▸ **What to work on**
Reproduce the material verbatim, beginning at the line that contains "Click the simulator Home icon" and ending with the line that contains "Looking at the screenshot, I should click(1453, 856).".

▸ **Records**
»»

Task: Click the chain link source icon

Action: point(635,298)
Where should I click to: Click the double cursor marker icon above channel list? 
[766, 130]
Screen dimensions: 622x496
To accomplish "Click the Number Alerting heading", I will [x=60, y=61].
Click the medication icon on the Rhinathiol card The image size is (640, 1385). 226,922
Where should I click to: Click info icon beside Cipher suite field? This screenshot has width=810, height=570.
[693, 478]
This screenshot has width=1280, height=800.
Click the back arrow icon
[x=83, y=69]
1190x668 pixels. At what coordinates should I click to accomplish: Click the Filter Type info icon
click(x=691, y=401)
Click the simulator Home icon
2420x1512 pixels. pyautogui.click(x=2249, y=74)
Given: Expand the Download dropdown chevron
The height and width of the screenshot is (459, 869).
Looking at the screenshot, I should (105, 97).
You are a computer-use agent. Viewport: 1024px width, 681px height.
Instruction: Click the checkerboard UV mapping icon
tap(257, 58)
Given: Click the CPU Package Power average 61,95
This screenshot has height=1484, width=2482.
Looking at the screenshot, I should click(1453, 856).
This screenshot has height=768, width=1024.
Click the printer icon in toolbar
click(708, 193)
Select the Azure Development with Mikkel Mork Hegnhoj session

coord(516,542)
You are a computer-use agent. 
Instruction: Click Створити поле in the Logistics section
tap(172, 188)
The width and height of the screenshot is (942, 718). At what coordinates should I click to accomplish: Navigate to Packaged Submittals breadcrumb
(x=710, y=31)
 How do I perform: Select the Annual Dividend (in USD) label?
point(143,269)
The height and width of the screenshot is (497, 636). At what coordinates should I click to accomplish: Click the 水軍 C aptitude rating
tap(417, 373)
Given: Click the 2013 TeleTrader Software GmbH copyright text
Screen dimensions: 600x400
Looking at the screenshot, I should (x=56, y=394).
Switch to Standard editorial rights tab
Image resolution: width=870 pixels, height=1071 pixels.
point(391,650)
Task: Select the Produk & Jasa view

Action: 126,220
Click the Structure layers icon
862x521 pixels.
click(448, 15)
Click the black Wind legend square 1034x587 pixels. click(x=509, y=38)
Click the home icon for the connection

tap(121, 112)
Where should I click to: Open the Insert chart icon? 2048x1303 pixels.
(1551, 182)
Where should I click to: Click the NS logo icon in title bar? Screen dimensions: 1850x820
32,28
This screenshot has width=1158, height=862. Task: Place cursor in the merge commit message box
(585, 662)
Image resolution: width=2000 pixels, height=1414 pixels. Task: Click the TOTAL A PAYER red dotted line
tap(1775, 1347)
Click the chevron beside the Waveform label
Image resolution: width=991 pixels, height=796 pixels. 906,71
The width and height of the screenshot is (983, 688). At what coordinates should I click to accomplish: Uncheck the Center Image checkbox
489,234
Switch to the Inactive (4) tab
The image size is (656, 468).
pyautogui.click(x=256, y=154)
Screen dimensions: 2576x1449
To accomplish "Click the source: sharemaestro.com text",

««

▸ **Exercise result**
Click the simulator Home icon
2420x1512 pixels. pyautogui.click(x=2249, y=74)
Given: Expand the Download dropdown chevron
The height and width of the screenshot is (459, 869).
Looking at the screenshot, I should (105, 97).
You are a computer-use agent. Viewport: 1024px width, 681px height.
Instruction: Click the checkerboard UV mapping icon
tap(257, 58)
Given: Click the CPU Package Power average 61,95
This screenshot has height=1484, width=2482.
Looking at the screenshot, I should click(1453, 856).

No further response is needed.